***** Input material *****
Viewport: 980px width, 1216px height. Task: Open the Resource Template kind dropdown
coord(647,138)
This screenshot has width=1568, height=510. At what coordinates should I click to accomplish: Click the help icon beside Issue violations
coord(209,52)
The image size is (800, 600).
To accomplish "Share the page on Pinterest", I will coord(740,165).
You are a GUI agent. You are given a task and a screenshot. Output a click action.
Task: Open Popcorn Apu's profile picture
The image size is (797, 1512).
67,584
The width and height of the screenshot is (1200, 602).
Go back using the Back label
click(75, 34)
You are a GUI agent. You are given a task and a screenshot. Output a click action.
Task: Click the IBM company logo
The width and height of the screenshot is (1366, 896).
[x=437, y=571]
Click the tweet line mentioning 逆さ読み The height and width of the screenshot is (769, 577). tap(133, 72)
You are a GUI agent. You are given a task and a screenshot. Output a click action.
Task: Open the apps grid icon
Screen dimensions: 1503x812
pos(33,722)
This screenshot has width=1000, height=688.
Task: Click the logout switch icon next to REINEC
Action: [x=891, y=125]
*****
> [Problem to solve]
Can you set down the listing word for word, from the line containing "The width and height of the screenshot is (1200, 602)." through the last line of the listing, including both of those lines?

> [Answer for this exercise]
The width and height of the screenshot is (1200, 602).
Go back using the Back label
click(75, 34)
You are a GUI agent. You are given a task and a screenshot. Output a click action.
Task: Click the IBM company logo
The width and height of the screenshot is (1366, 896).
[x=437, y=571]
Click the tweet line mentioning 逆さ読み The height and width of the screenshot is (769, 577). tap(133, 72)
You are a GUI agent. You are given a task and a screenshot. Output a click action.
Task: Open the apps grid icon
Screen dimensions: 1503x812
pos(33,722)
This screenshot has width=1000, height=688.
Task: Click the logout switch icon next to REINEC
Action: [x=891, y=125]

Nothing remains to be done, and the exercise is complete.